The second change is much more recent. We got a dog, a Chihuahua to be specific. Now I would never have seen a tiny lap dog in my future, but this particular dog just called to me. I saw her picture and one minute of video footage of her on a dog rescue website and I just knew that this dog was meant to be with me. I made the critical idiot mother error by showing the video and picture of the dog to my seven year old daughter before even discussing it with my husband. My husband and I  weren't even thinking about getting a dog the day I found my dog online. I can't even figure out why I was looking at that website. It was meant to be is all I can say.

My poor kids have lots of weird allergies so I called the dogs foster mom and asked her if we could come see the Chihuahua and possibly take her home for a trial period. I would not have even considered adopting the dog without that option. The foster mom thought it was a great idea and we drove down to her house to meet the dog. My husband is very much a cat guy (he grew up with cats), but he agreed to meet the dog. When we first saw her, it was love at first sight. She is so delicate and darling and very calm. We let the kids play with her for about twenty minutes and everything was going really well. Dave took a quick work related phone call, and when he was done, he shocked me by saying to the foster mom, "So I guess we'll be taking her home for a trial period. Is that still okay with you?" I was stunned!!! I could not believe he wasn't putting the brakes on this whole deal. With that, I grabbed my check, filled it out to the rescue organization and we all hopped in the truck and left.

By the time we got home the dog was named Minnie and we'd already stopped at the store to buy her a kennel and supplies. The kids love her and I do too. She came to us house trained and so far so good. We've had a few problems with her outsmarting the kennel and her complete resistance to being leashed on our walks, but other than that she does so well with our family. She's even become my purse dog. She loves  it! Dave honestly wishes she were a cat for convenience reasons. Cat's don't have to be let out to pee and they don't seem sad when you leave. Dogs can be a pain in the butt for sure, but we're getting used to it.

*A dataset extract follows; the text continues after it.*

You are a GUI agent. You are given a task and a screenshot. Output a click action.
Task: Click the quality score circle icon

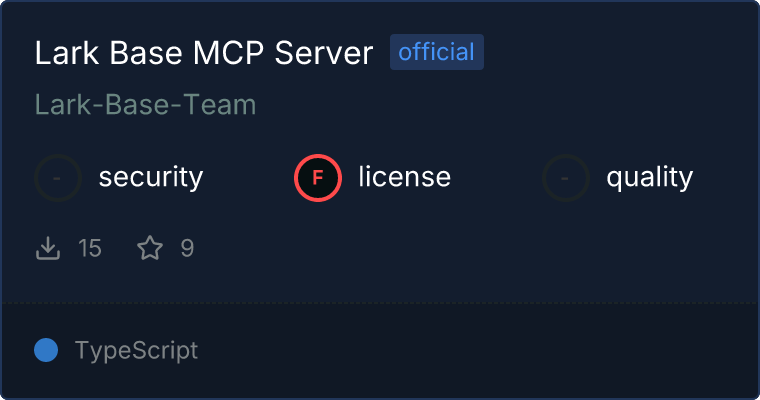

Both the dog and the baby have taught me something very basic and very important. The point of life isn't to make things as easy as possible for yourself. A life without any bother is a dull life. I actually like the bother of it all, it's very fulfilling. I like waking the dog around the block two minutes after I wake up in the morning. I love soothing and snuggling a crying, tired baby. I'm good at it and I have a confidence in myself that I wish I had when I first became a mother. This new experience has shown me how far I've come. With my first baby, I was a paranoid, nervous wreck. I didn't realize it at the time, but in hind sight I see that I was so tightly wound. You can't calm and soothe a baby when you're giving of that anxious energy. Fast forward seven years and I know with absolute certainty that I really am an excellent care giver. I thrive on it. I am so glad that I opened myself up to these opportunities. Yesterday morning my daughters and I took the dog on a walk and I carried the baby in the baby Bjorn carrier. Cheesy as it sounds, my heart was overflowing with joy. It's not a burden at all. There was no place else I would have rather been. Now that is a huge life lesson.

Wednesday, July 10, 2013

I'll Tell You Why I Mow the Lawn

I mow the grass for a few reasons. Reason number one is pretty needs to be done and I'm home way more than my husband is so I might as well just get it done. I learned a long time ago that if you want something done right now (as I always do), you better know how to do it yourself. Plus, it's a great workout. I can't walk on a treadmill in good conscious knowing that I could be walking behind my mower getting the yard done. Two birds, one stone.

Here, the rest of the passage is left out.